Reputation: 1
I have population data with age and gender characteristics, and I'm trying to populate another column with employment type based on other data have. I've used 'sample' to select a sample of of the population who work part time and then I will add this data as a new column, but I have yet to figure out how to ensure those selected are not reselected in the next sample for a different employment type.
At the moment I have the following which is for 23% of Male in a certain age group:
PT=my.df[sample(which(my.df$Age=="15" & my.df$Gender=="Male"), round(0.23*length (which(my.df$Age=="15" & my.df$Gender=="Male")))),]
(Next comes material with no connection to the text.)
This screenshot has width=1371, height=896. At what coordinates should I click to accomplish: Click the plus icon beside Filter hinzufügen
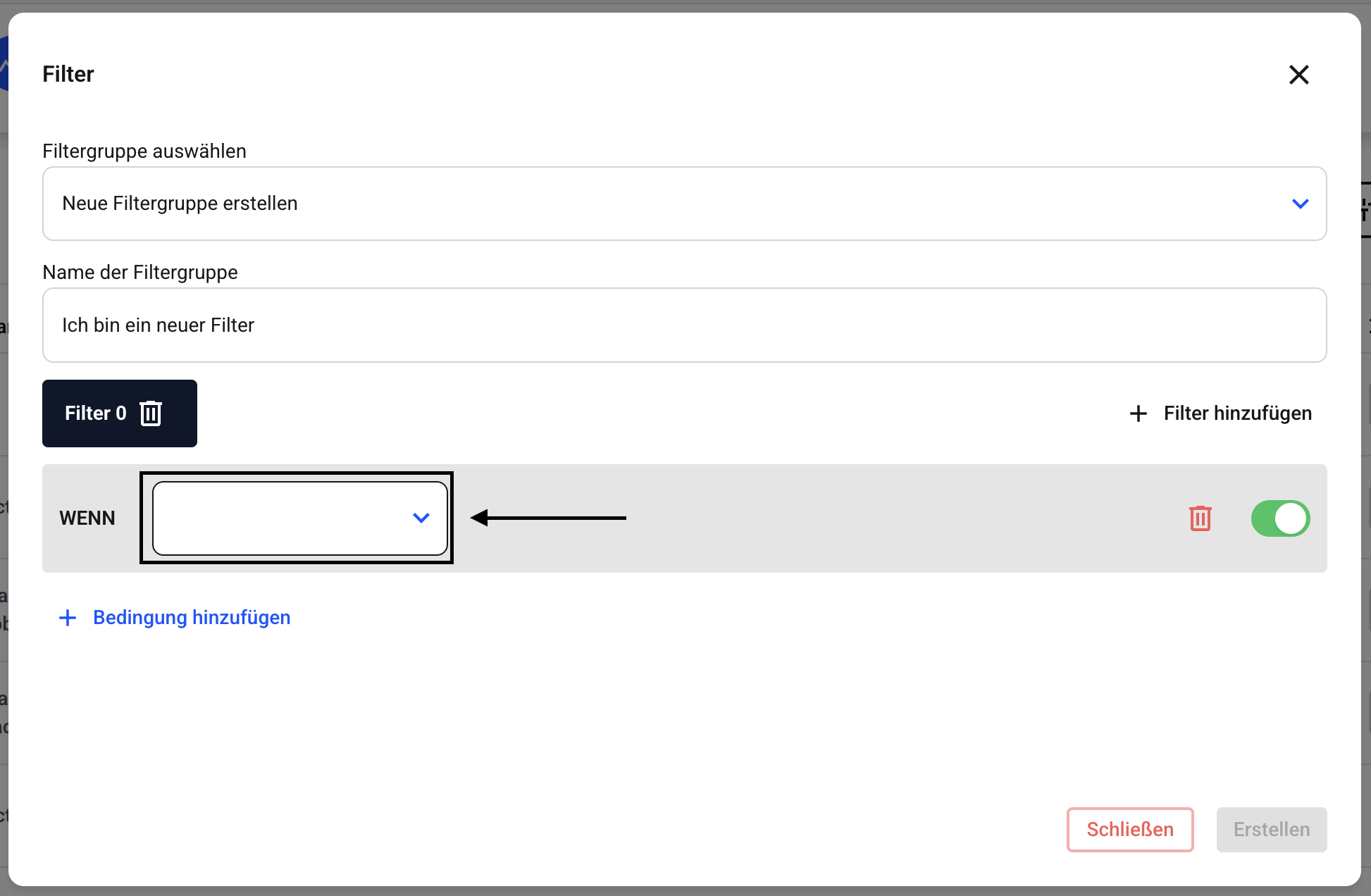1138,413
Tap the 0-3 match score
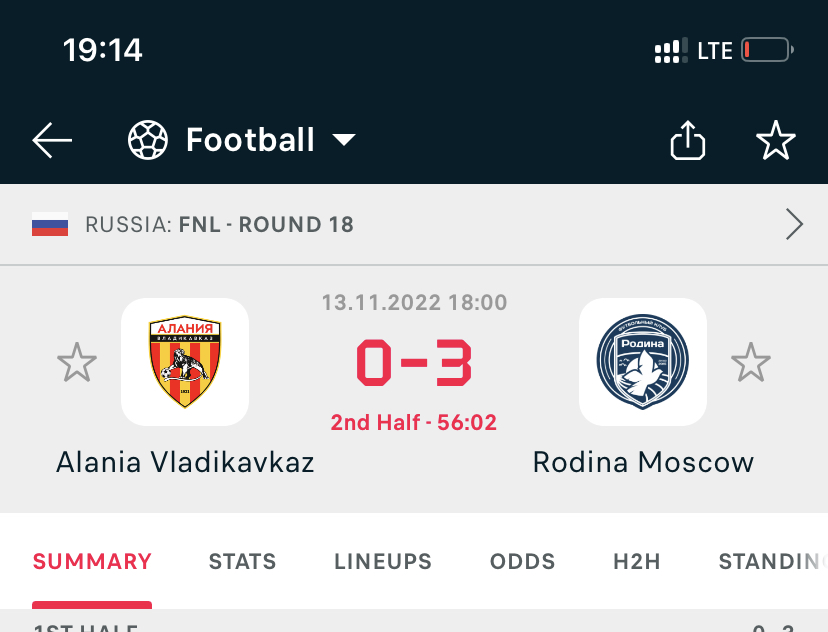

And an example of my output looks like this:
Edinburgh.ID Age Gender
2445 2445 15 Male
2477 2477 15 Male
2469 2469 15 Male
2485 2485 15 Male
2487 2487 15 Male
2483 2483 15 Male
I now want to select the next x% from the same age and gender group who have a different employment type. If I just change the 0.23 to another percentage, in some cases, the same IDs are coming out but I want individual IDs in each sample.
Upvotes: 0
Views: 4860
Reputation: 532
You could define a data.frame describing the employment statistics for a given group and sample from it. Here is an approach in base R.
# Generate some data
N = 1000
my.df <- data.frame(Age = rep("15", N),
Gender = sample(c("Male", "Female"), N, TRUE),
Activity = rep("", N),
stringsAsFactors = FALSE)
head(my.df)
# Age Gender Activity
# 1 15 Female
# 2 15 Male
# 3 15 Male
# 4 15 Female
# 5 15 Male
# 6 15 Female
# employment statistics for the group age = "15" and gender = "Male"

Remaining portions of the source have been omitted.